[Dataset rows]
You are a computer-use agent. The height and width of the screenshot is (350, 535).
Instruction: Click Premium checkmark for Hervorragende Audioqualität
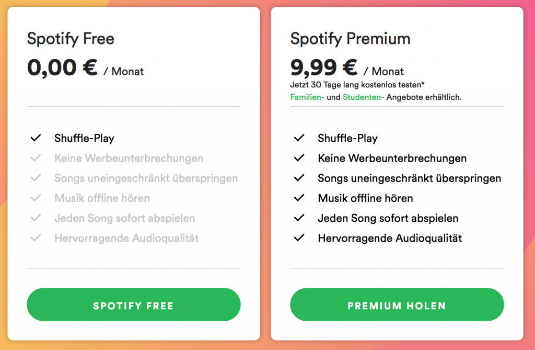point(299,238)
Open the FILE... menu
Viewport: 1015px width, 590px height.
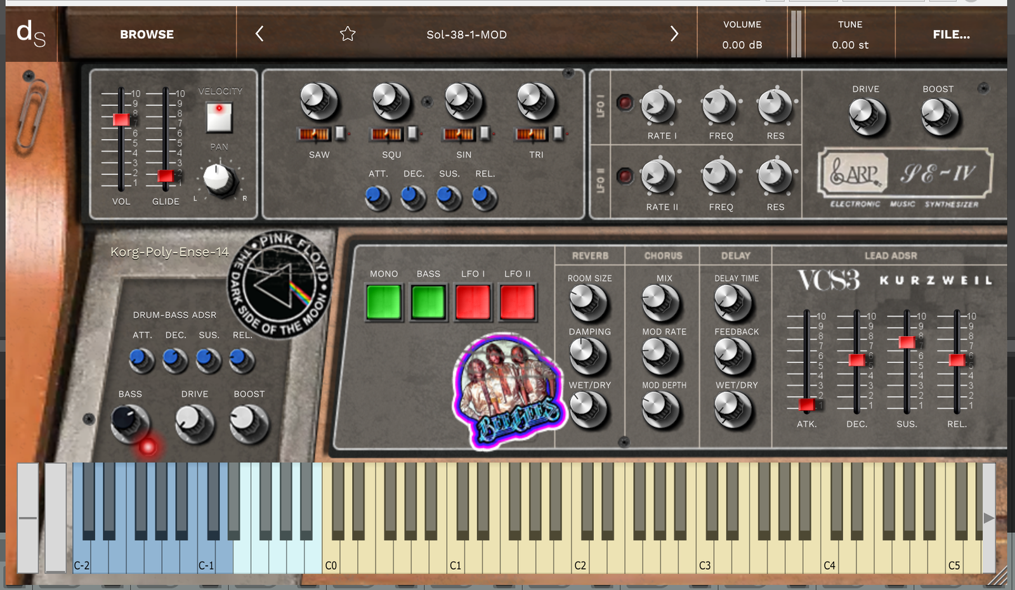(x=950, y=34)
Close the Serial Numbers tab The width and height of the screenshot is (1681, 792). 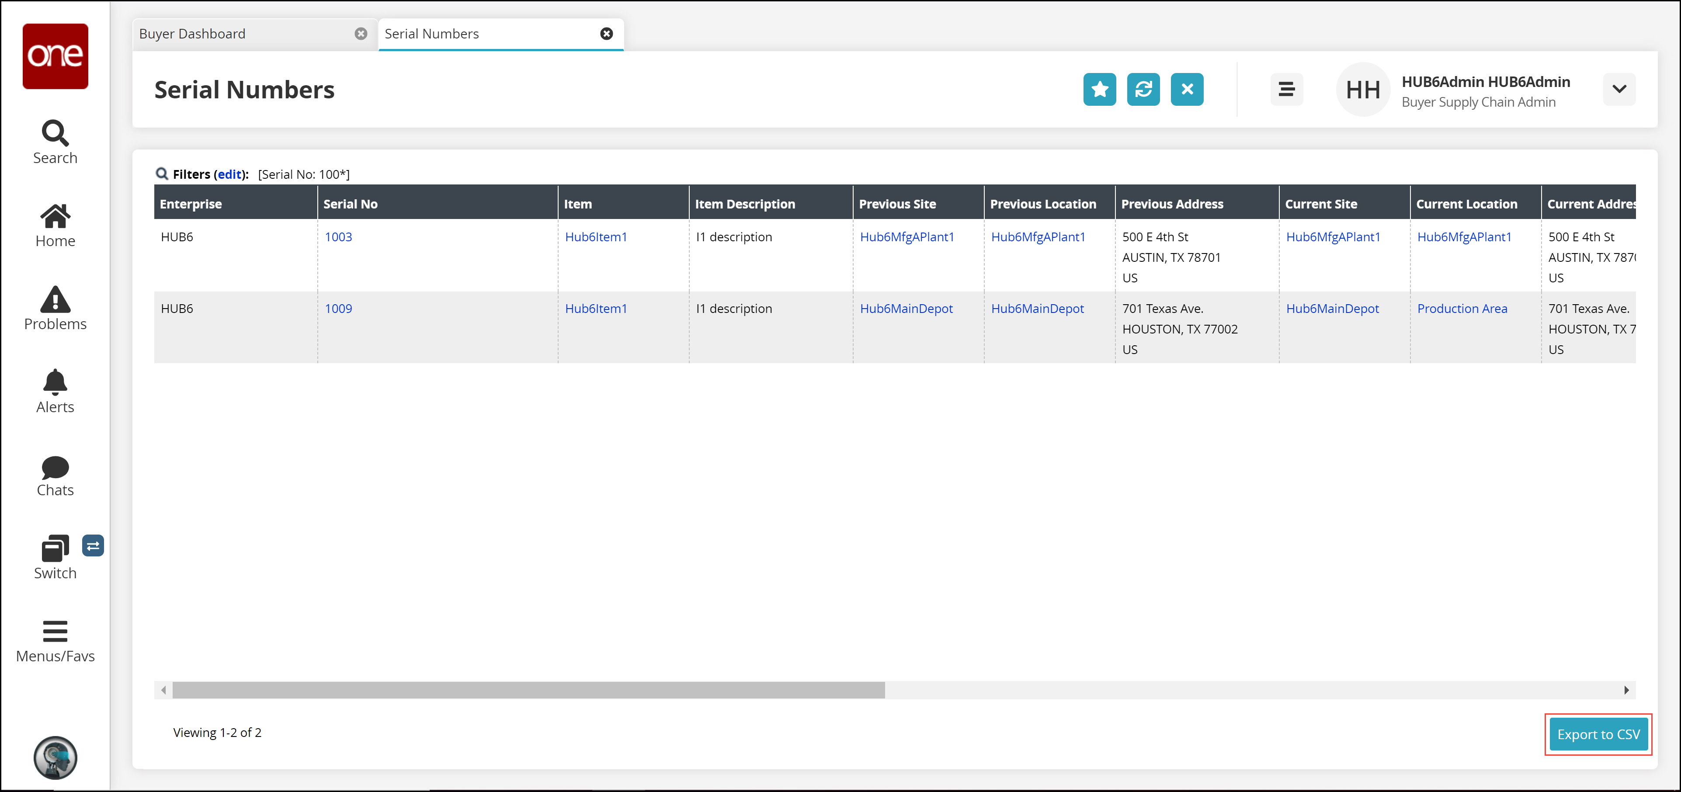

* [Work required]: Reproduce every line of the records above in full, scaling each coordinate in the answers by 1.1 and rounding to the nearest whole number, with halves rounded up. Leave the pictures out of your reproduction.

* [Result of the task]:
You are a computer-use agent. The height and width of the screenshot is (350, 535).
Instruction: Click Premium checkmark for Hervorragende Audioqualität
point(329,262)
Open the FILE... menu
Viewport: 1015px width, 590px height.
(x=1045, y=37)
Close the Serial Numbers tab The width and height of the screenshot is (1681, 792). 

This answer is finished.